Saturday, November 23, 2013

Our Childhood Fears

I cannot explain why this artist's depiction shows me
in striped pajamas. I never in my life have worn striped
pajamas.  The creature under the bed, however, is rendered
with excruciating accuracy.
Who among us can honestly report he was not afraid of what was under his own bed?  Many is the night I spend cowering under the cover, my bladder filled to bursting like a water balloon, too terrified to set foot on the floor because I knew, just knew, that something was waiting under there to get me.  This thing, I knew, played by certain rules which it was unable or unwilling to break.  For example, although it was as aware of my presence above the bed as I of its below, and although its appetite for little boys was as urgent as my need to pee, it would not, under any circumstance, slither out from under and just grab me on top.  It could only wait.  And its patience was terrible.  Terrible.

Looking back, I realize that it could only extend from under the bed as much as I extended out of it.  For example, if I stuck my foot over the edge as far as my ankle, it could, indeed could do nothing but, stick out a corresponding length of claw, tentacle, or mandible.

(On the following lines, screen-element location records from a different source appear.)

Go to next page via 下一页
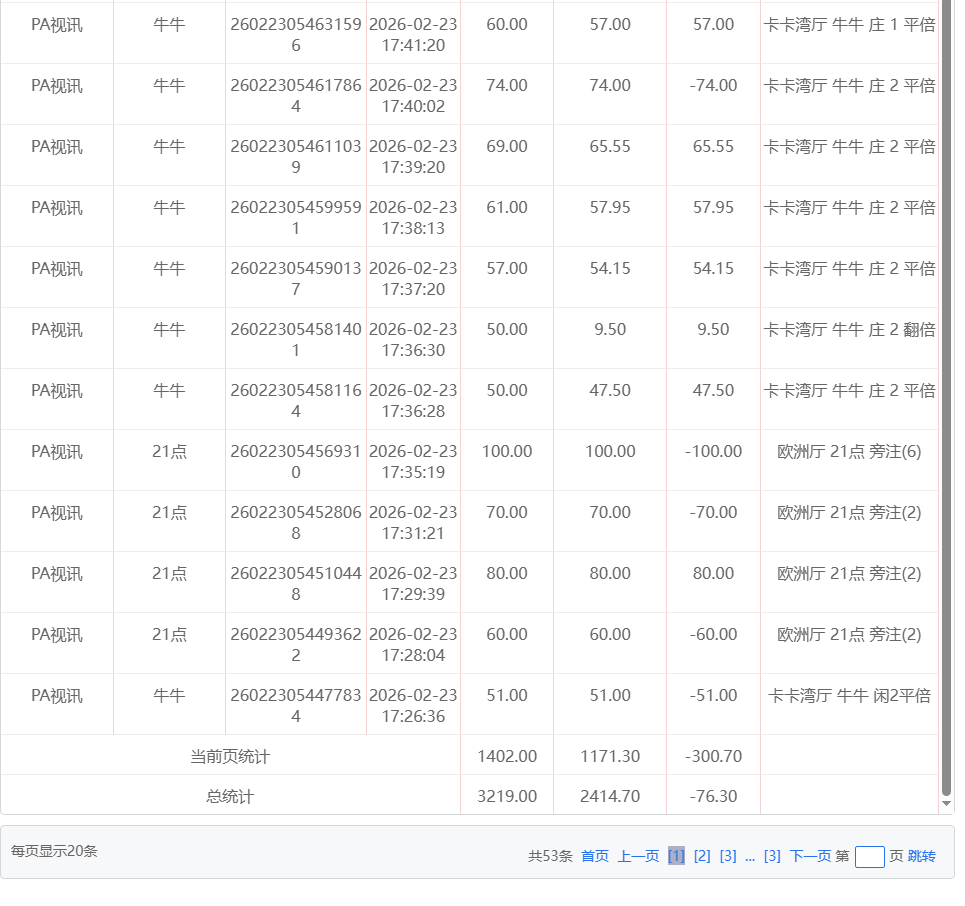965x906 pixels. tap(810, 856)
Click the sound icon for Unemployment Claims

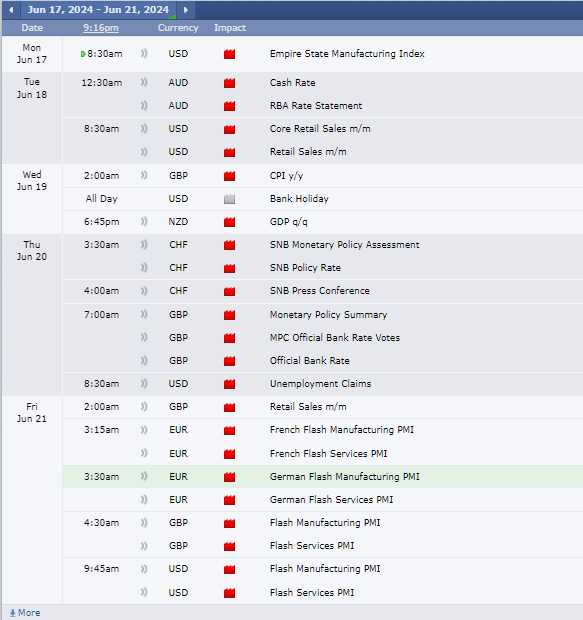point(144,384)
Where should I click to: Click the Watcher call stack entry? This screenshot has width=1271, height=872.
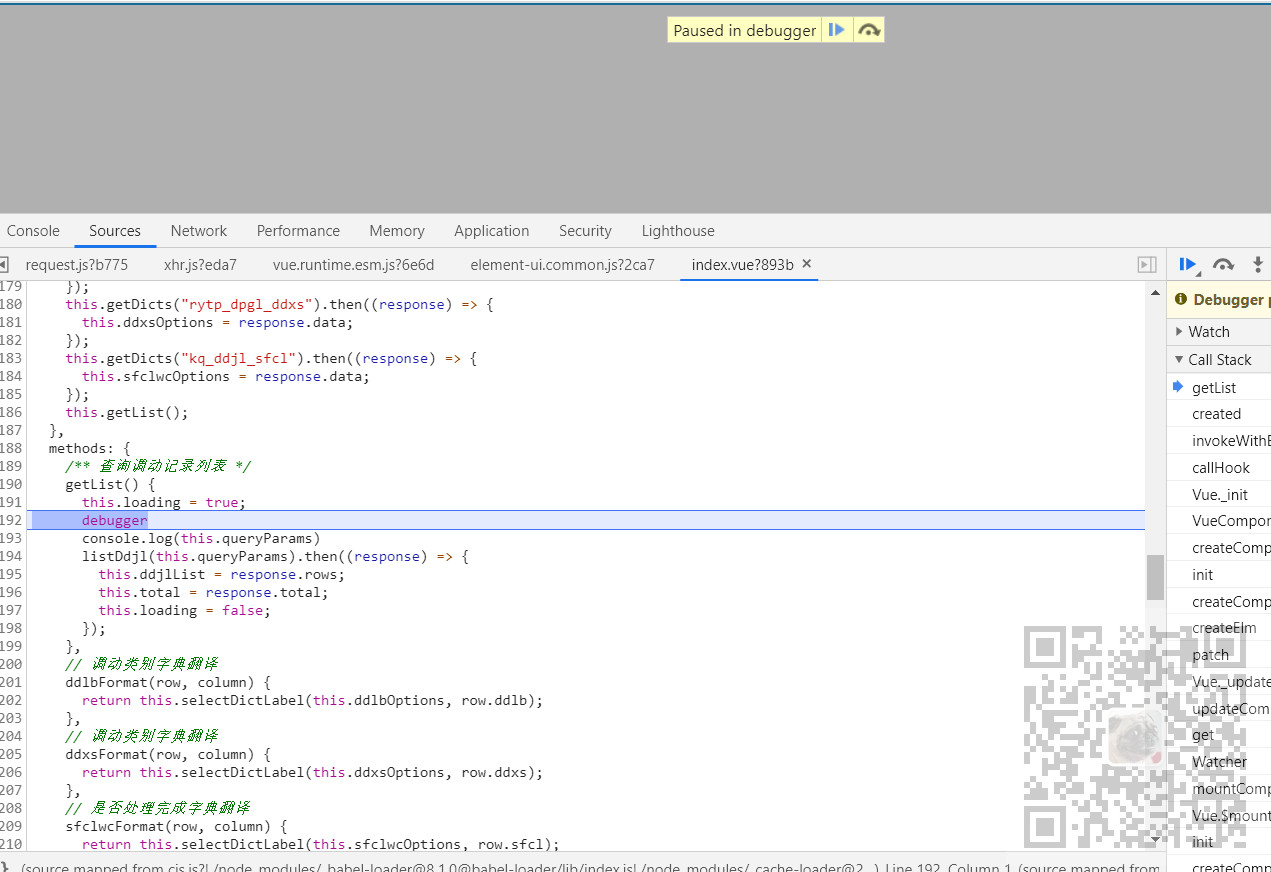1219,761
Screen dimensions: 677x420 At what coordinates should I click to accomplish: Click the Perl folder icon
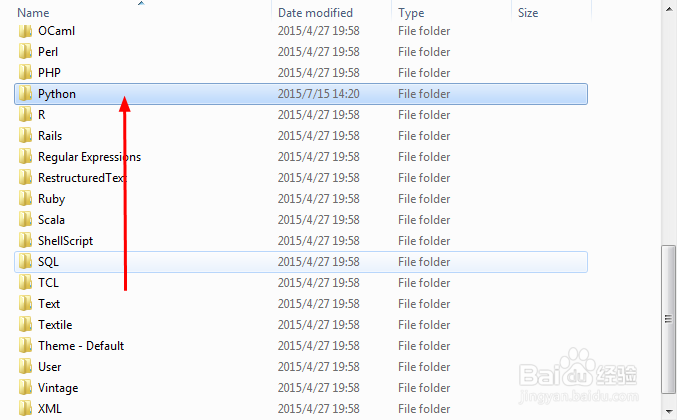25,52
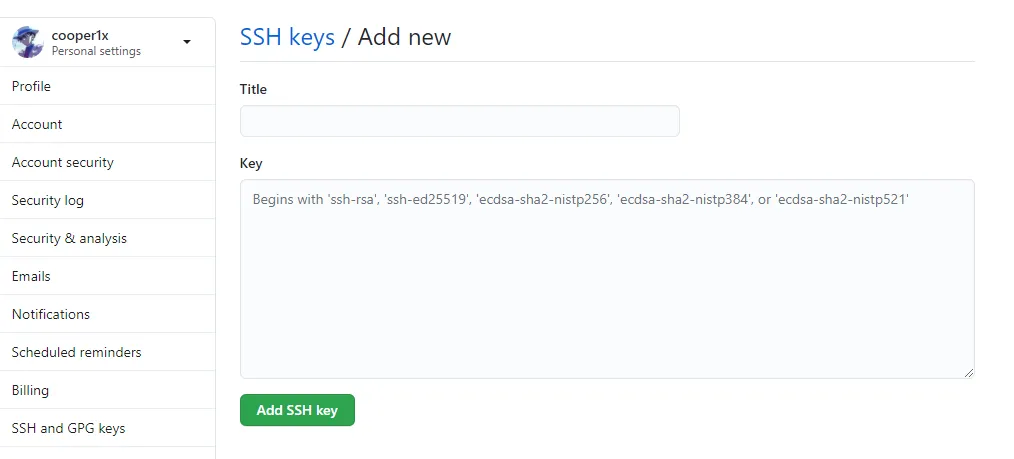
Task: Open the Profile settings page
Action: point(31,86)
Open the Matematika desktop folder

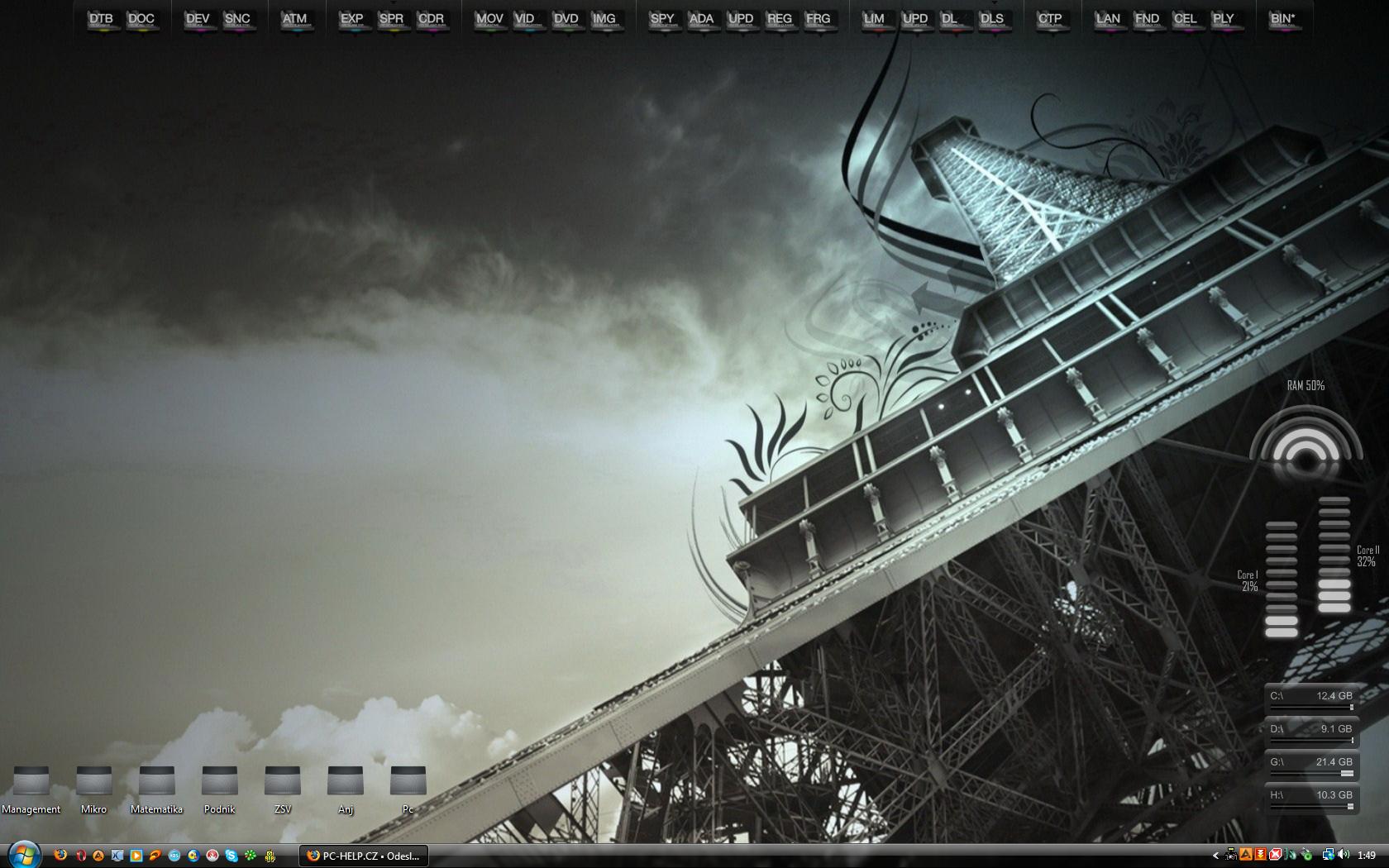click(x=156, y=782)
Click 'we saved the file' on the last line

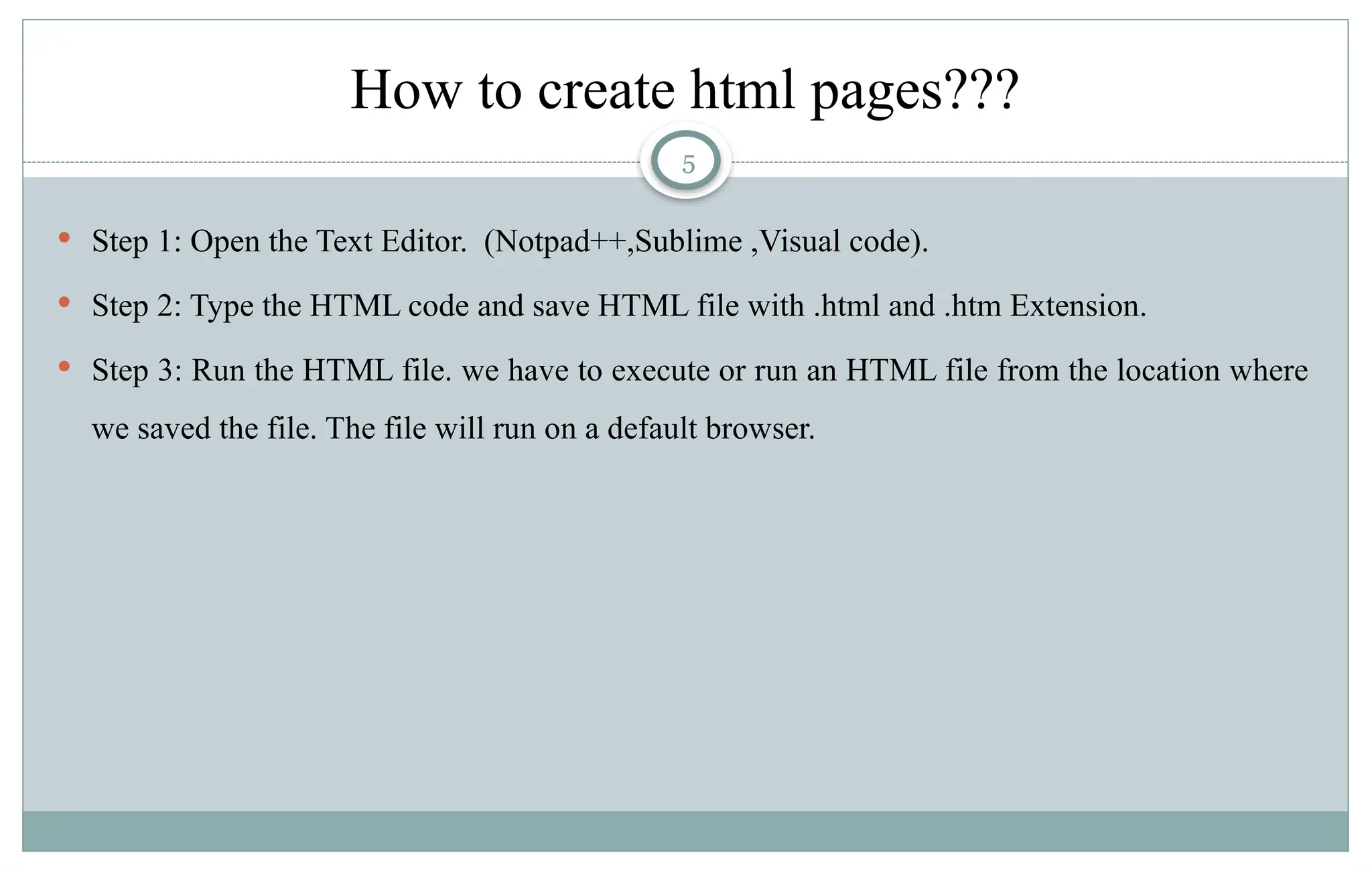[203, 429]
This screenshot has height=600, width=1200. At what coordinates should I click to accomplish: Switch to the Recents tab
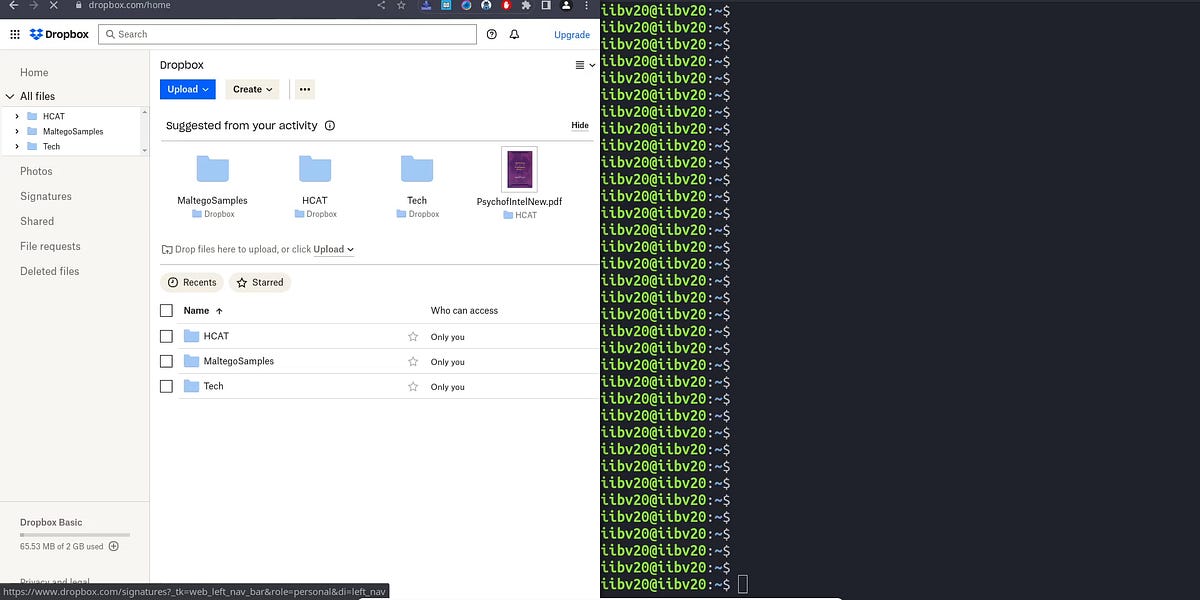coord(192,282)
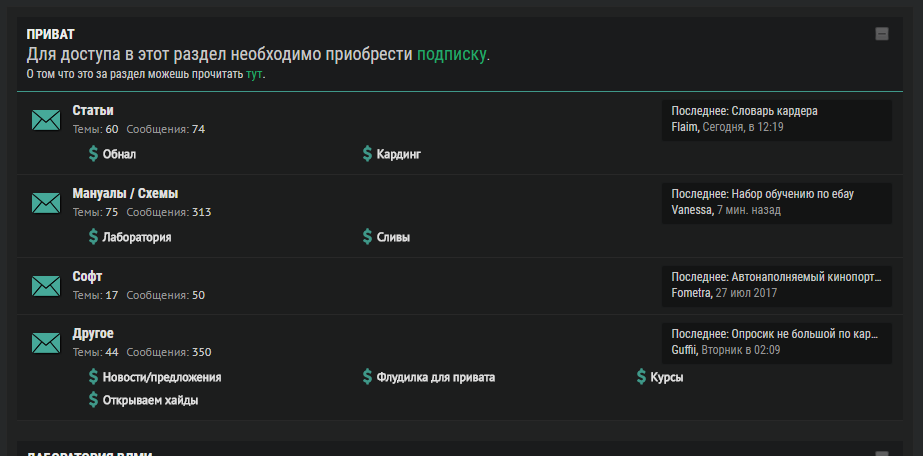Collapse the partially visible category at bottom
Image resolution: width=923 pixels, height=456 pixels.
(x=881, y=453)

Obviously I never encountered this thing, otherwise I would not be writing this blog today, but I surmised rather conflicting things about its phenotype.  For example, it had both the oozy gelatinous quality of an under-cooked egg and the hard shiny carapace of a black stag beetle.  How both are possible, I can't say, unless it were some bedroom-dwelling relative of a soft-shell crab.

Its body, though amorphous, corresponded rigidly to the bed's dimensions, filling the space as thoroughly and precisely as if it had been a shadow.  The shadow comparison is an apt one, because being photophobic, it scuttled to whatever alternate dimension such creatures scuttle when the sun rose.  In fact, had I been able to turn on the light, I could have thumbed my nose at it with a carefree tra-la-la, but owing to some malevolent electrician's whim, the light switch had been placed on the wall by the door, diabolically out of reach of the bed, with several feet of no-man's-land hardwood flooring, intervening.

These irrational fears, thank the Lord, were only a phase, and I haven't suffered from them since my early 30s.  Now I have much more sensible fears: sinking foundations, old age, work.  I'm no longer scared of the dark; I actually find it comforting.  It's daytime that terrifies me.